A child is running up a ladder with n steps, and can hop either 1 step or 2 steps at a time. Calculate how many possible ways the child can run up the ladder.
This problem is similar to Fibonacci Problem. Each step n can be reached from either two steps below (n-2) or one step below (n-1), thus the number of possibilities to reach that step is the sum of the possibilities to reach those other two steps. Base cases would be:
1. If there is only 1 step then child can run up the ladder only one way by taking 1 step.
2. If there are 2 steps then child can run up the ladder 2 ways by taking a single 2 step or taking two 1 steps.

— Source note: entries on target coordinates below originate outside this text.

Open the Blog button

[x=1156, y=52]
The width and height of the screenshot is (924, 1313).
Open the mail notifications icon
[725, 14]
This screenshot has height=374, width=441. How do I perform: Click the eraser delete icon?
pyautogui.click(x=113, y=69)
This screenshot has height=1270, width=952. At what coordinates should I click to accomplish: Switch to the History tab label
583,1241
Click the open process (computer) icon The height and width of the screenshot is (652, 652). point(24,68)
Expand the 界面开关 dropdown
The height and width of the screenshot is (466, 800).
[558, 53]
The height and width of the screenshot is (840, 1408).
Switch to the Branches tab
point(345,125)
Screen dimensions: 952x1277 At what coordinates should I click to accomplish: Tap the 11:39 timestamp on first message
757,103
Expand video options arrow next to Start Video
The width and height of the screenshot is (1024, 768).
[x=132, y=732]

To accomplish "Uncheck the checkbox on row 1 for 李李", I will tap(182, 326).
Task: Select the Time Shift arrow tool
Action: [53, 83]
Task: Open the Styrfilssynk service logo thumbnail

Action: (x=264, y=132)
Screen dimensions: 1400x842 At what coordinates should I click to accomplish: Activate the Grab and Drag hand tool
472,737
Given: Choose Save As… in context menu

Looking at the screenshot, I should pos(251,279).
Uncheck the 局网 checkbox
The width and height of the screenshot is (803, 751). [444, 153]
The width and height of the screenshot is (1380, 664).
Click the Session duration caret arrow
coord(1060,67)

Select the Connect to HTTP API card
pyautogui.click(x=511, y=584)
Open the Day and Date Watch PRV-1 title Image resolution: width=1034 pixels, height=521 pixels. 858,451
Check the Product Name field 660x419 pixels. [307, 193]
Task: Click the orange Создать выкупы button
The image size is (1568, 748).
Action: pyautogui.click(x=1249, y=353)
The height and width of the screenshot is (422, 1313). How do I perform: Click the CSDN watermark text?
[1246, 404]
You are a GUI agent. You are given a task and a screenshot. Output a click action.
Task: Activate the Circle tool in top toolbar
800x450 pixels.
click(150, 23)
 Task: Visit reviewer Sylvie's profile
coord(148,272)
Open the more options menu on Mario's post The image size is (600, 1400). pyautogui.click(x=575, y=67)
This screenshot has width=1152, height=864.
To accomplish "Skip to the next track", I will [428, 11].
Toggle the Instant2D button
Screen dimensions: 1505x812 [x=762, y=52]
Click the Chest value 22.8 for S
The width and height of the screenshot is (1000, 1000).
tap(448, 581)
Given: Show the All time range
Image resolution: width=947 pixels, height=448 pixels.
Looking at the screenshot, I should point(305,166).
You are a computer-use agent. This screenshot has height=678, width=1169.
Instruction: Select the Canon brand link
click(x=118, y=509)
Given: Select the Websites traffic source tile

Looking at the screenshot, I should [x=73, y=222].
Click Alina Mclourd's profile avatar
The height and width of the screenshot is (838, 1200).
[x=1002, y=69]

int countWays(int n) { if(n==0) return 0; else if(n==1||n==2) return n; else return countWays(n-1)+countWays(n-2); }
Like the Fibonacci problem,the runtime of this problem is exponential O(2^n)
My Solution
//starts from n = 0 and has to reach n = N. Everytime it is able to reach there,
//one unique path is found.
int countWays(int n, final int N){
if (n > N) //over shoots
{ return 0; }
else if(n == N)// reaches the top, or climbs exactly N steps
{ return 1; } //one unique way
else{ //for current n, find no of unique ways from n+1 and n+2 to reach N
return countWays(n+1,N) + countWays(n+2,N);
}